*ASSIGNMENT:* Within the entries below, please return exactly the lines from the one with "Task: Open the Settings tab" through the one with "Image resolution: width=1024", leaving out any pictures.
——————
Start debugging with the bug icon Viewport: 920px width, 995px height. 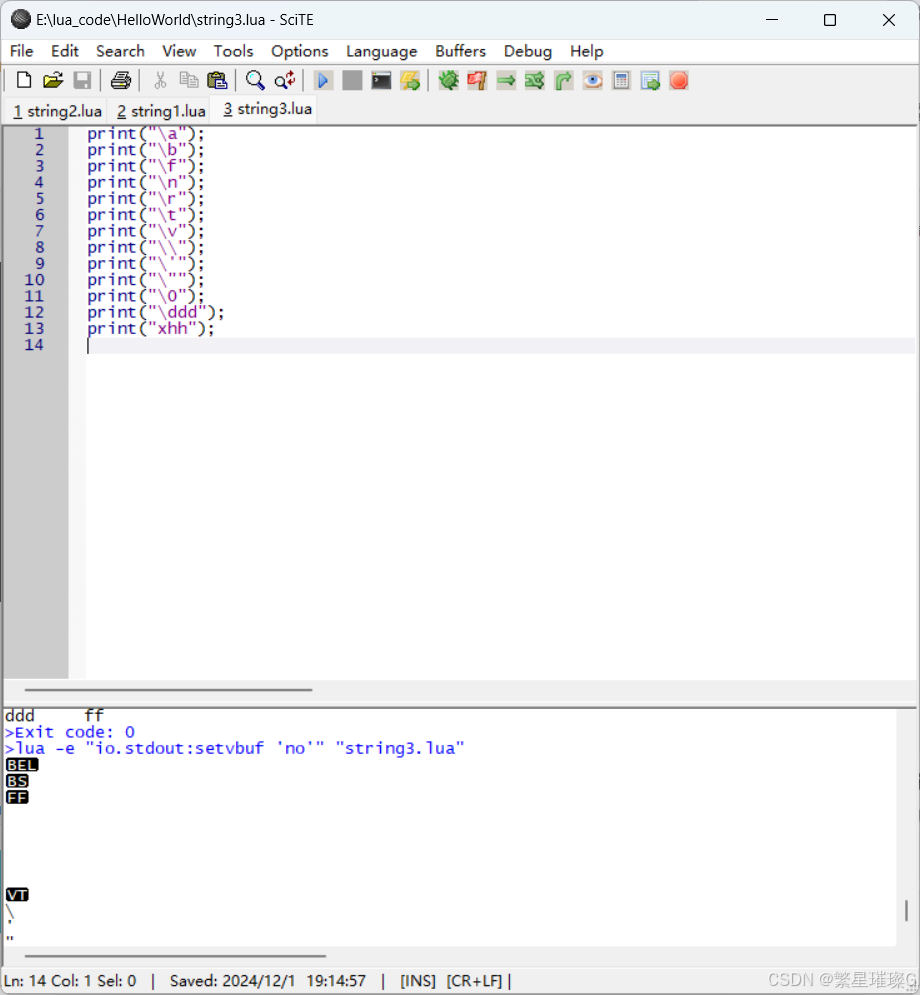448,80
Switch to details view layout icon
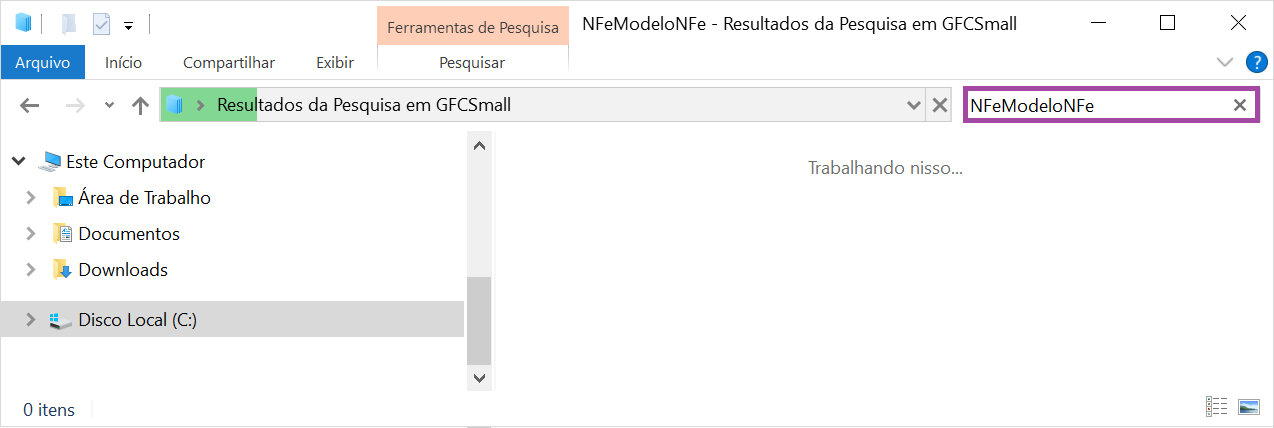 pyautogui.click(x=1217, y=407)
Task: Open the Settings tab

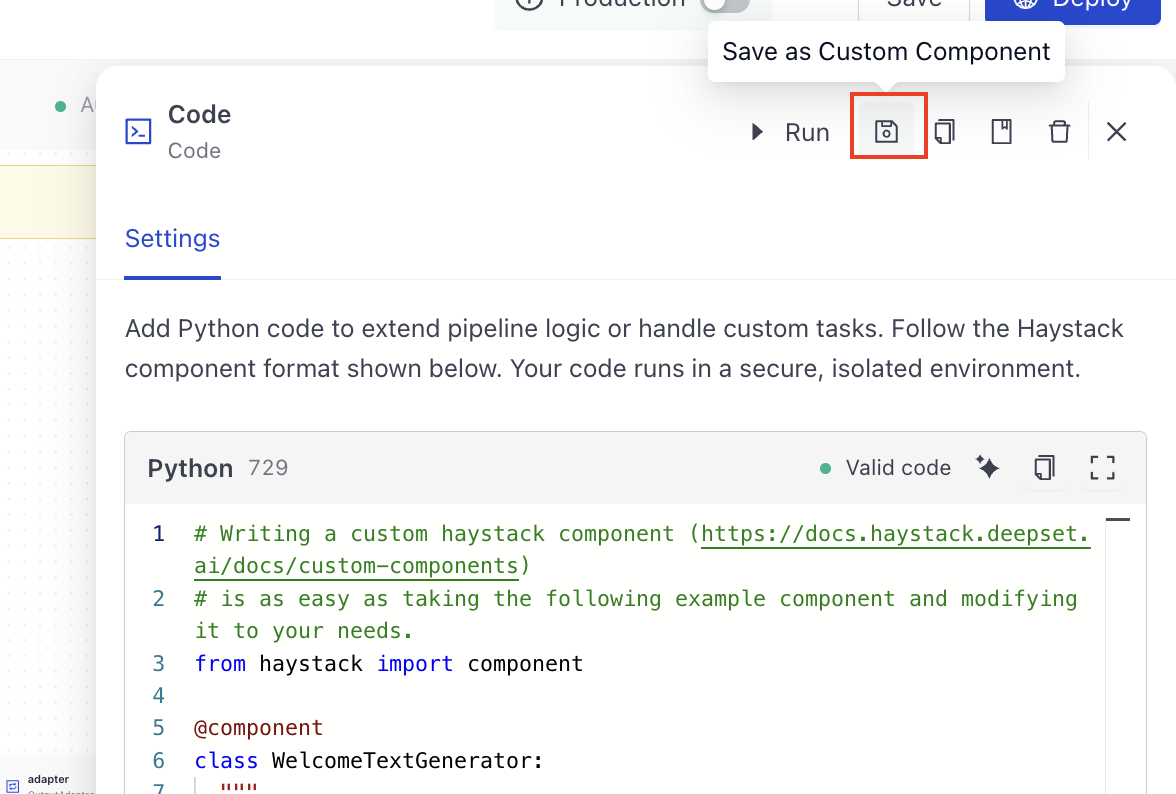Action: [172, 238]
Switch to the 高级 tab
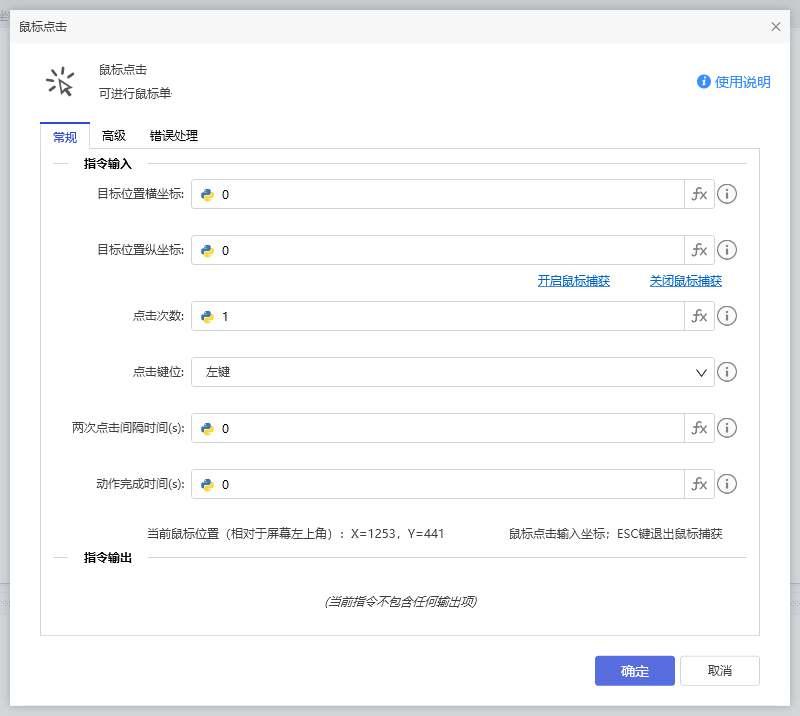The width and height of the screenshot is (800, 716). click(x=113, y=136)
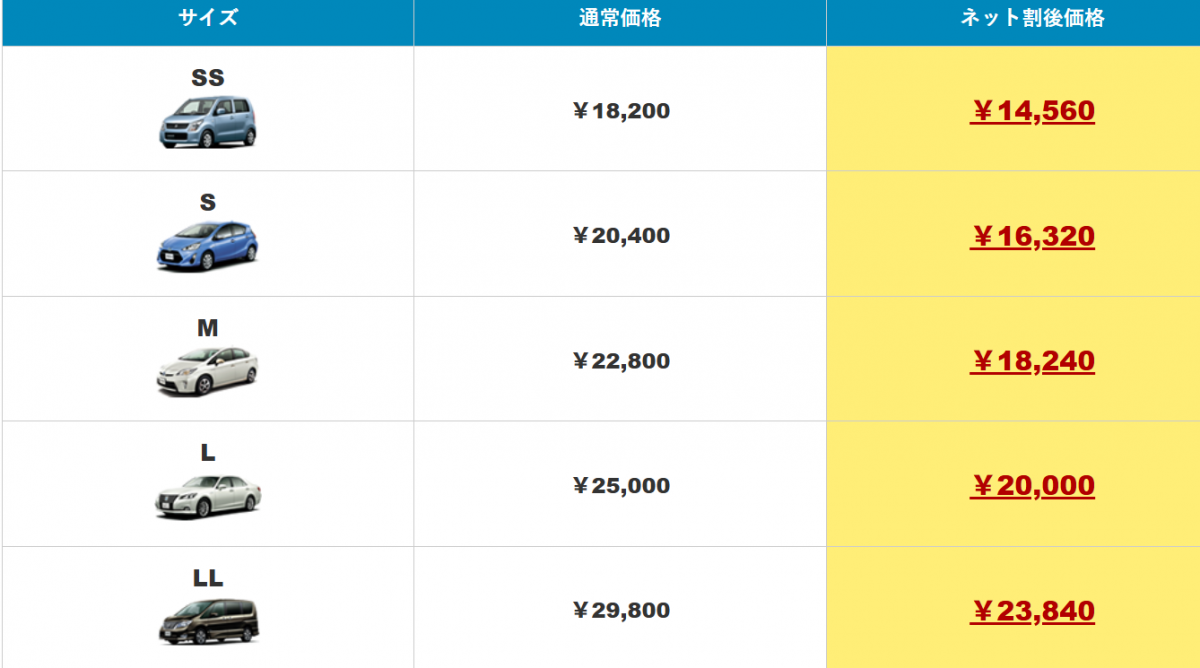The image size is (1200, 668).
Task: Click the サイズ column header
Action: [208, 19]
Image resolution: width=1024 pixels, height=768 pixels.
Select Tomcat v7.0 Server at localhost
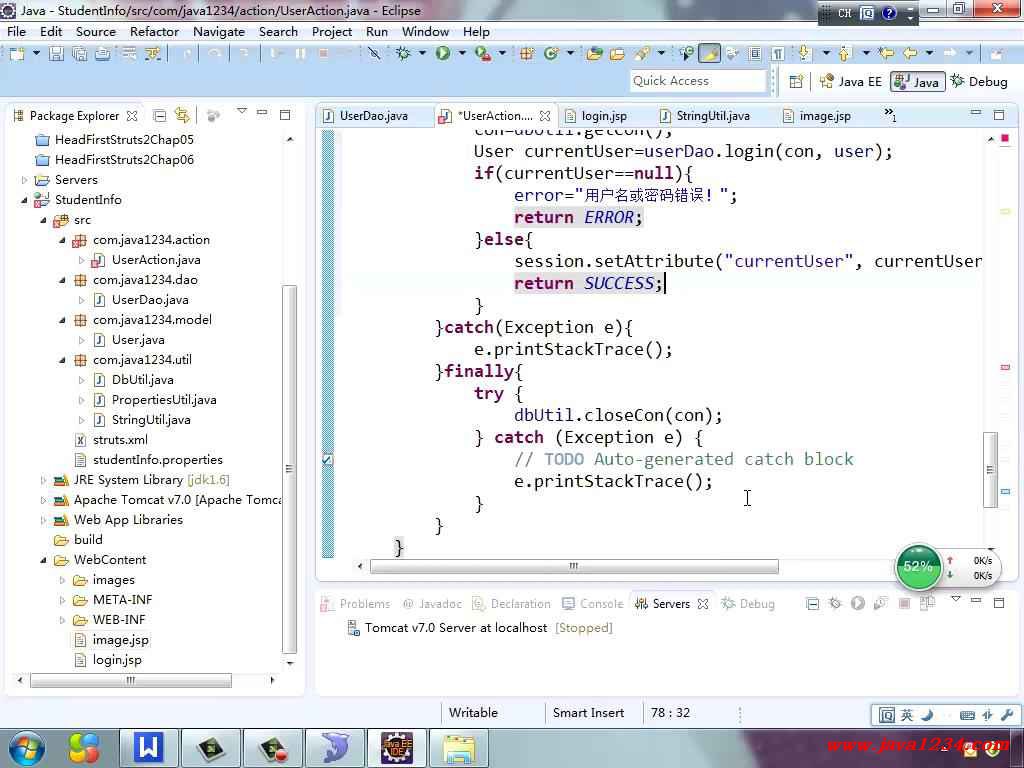pyautogui.click(x=455, y=628)

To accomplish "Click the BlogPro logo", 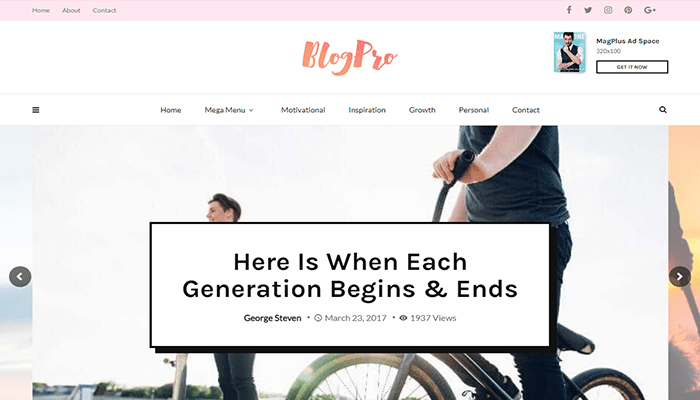I will point(350,57).
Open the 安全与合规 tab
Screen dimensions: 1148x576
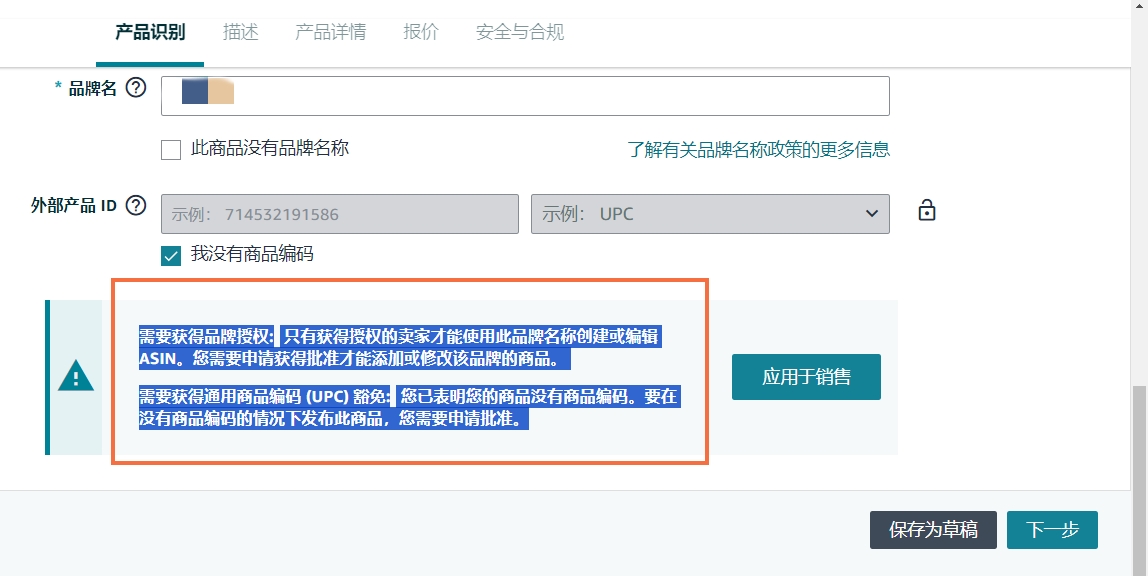(x=520, y=32)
——————
*REPLY TO THE EXERCISE:*
Task: Open the Settings tab

Action: [172, 238]
Switch to the 高级 tab
The width and height of the screenshot is (800, 716). click(x=113, y=136)
The image size is (1200, 668).
Task: Click the サイズ column header
Action: [208, 19]
Image resolution: width=1024 pixels, height=768 pixels.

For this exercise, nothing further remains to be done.